I don't fully understand what you mean by accounting expects the probability of making the same mistake twice is fairly low? Double-entry bookkeeping can only tell you if the books are balanced or not. We absolutely cannot assume that the books reflect reality just because they're balanced. You don't need to mess up twice to mess up the books in terms of truthness.
Also tests and code are independent while you always affect both sides in double-entry always. Audits exist for a reason.
With double-entry bookkeeping, the only way an error can slip through is if you make the same error on both sides, or else they wouldn’t be balanced. A similar thing is true for testing: If you make both an error in your test and in your implementation, they can cancel out and appear to be error-free.
I don’t quite agree with that reasoning, however, because a test that fails to test the property it should test for is a very different kind of error than having an error in the implementation of that property. You don’t have to make the “same” error on both sides for an error to remain unnoticed. Compared to bookkeeping, a single random error in either the tests or the implementation is more likely to remain unnoticed.
> With double-entry bookkeeping, the only way an error can slip through is if you make the same error on both sides, or else they wouldn’t be balanced. A similar thing is true for testing: If you make both an error in your test and in your implementation, they can cancel out and appear to be error-free.
Yeah but it's very different from tests vrs code though, right? Every entry has two sides at least and you do it together, they are not independent like test and code.
You can easily make a mistake if you write a wrong entry and it will still balance. Balanced books =/= accurate books is my point. And there is no difference between "code" and "tests" in double entry, it's all just "code".
So it seems like the person who made the metaphor doesn't really know how double-entry works or took maybe one accounting class.
1 reply →
What about the concept of "high confidence" is not understandable?
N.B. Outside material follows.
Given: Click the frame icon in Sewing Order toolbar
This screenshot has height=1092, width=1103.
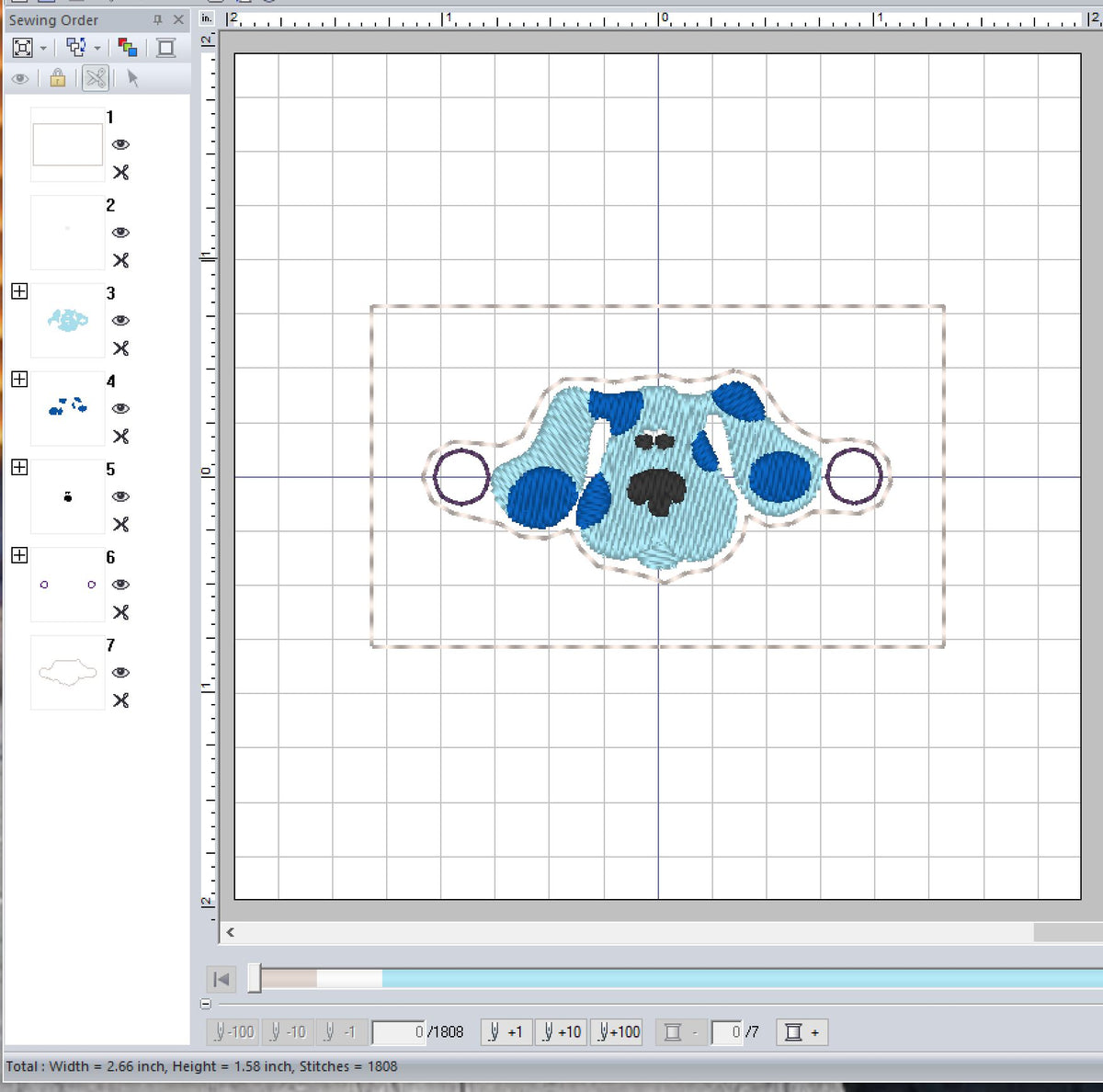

You can use a little less snark and "high confidence" is pretty easy to understand but your metaphor makes no sense. Balanced books =/= accurate books and it is not at all a sign that the bookkeeping is accurate. The entries are also not independent like code and tests.
1 reply →
That sounds right in theory, but in practice my code is far, far higher quality when I do TDD than when I don't. This applies whether or not I'm using an Ai coding assistant
I don't think GP disagrees. They are (I think) stating that AI-assisted TDD is not as reliable as human TDD, because AI will invent a pointless test just to achieve a passing outcome.